Whats more plausible—Vampires or Big Foot?
This is one of those trivial questions, a non-sequitor, but as humans we can reason about the plausibility of each. This is what makes us unique, what makes us powerful.
As a product leader, there isn’t a day I don’t think about experiences, from digital to physical, from architectural to hygge and how it impacts the human experience.
Where I differ from many product leaders, is I belive product success is not found within the product. It’s not an inherent attribute like a value prop—but at the intersection of the product attribute and the human experience. What this means is products exist and are evaluated through culture.
A product does break through on its own merits, it must work within or change culture to succeed. Salesforce which pioneered SaaS, software that was accessed through the web brower as opposed through a destop or server application, needed to first convince the world that No Software was valuable before being accepted as a product—it sold through the sales leader, because the CIO suite was not willing to accept data living through the cloud.

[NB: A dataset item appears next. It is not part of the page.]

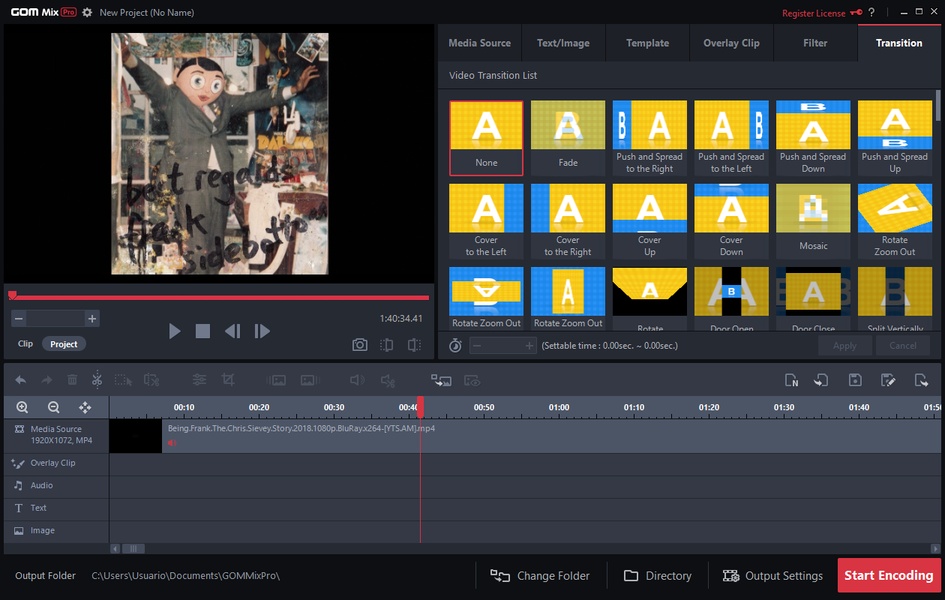Switch to the Text/Image tab
This screenshot has height=600, width=945.
(563, 43)
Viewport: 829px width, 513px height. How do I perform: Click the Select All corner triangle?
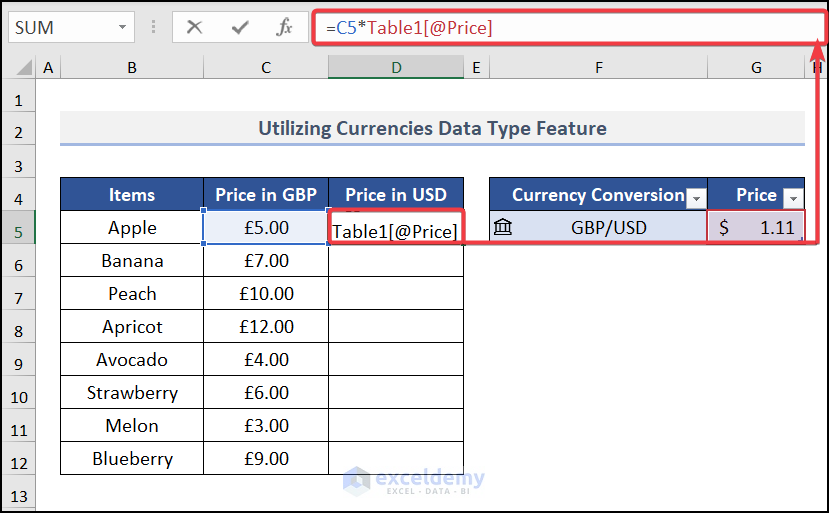[x=22, y=68]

Overtime Salesforce defined the CRM industry. What changed was not the product, though certainly that improved, but what changed, in part through “no software” category design was the culture of the C-Suite, and of IT departments. It became acceptable, and welcome to use SaaS products.
One of the things that most stood out to me from the book Guns, Germs and Steele by Jared Diamond is the observation that “… societies differ in their receptivity to new technology.”
In America, you can see this today—through technological innovation we have advanced family planning tools and yet through a combination of culture and legislation—their adoption is not only slowed but limited. Similarly, cryptocurrencies, a product with dubious value were widely adopted from 2018-2022 in large part due to their cultural acceptance.
Technology capabilities can certainly foster, and inhibit product adoption but culture is so powerful it can buttress flawed products into mass adoption, and inhibit the adoption of effective solutions.
I don’t dream in black and white, meaning I don’t dream about products, being wealthy, or other “states”
When I dream about the future—I dream in technicolor. I imagine cultures. I imagine the culture that could be—the culture that must exist for a better world.
And I act, teach, and meditate according to that culture—and just like that it is so. At least in my bubble.
And you my friend, are welcome to do the same.
People who grew up in the era of black and white television report dreaming in black and white—it could say, the ability to dream in color was stymied by technology until it was once again unblocked by technilogical progress.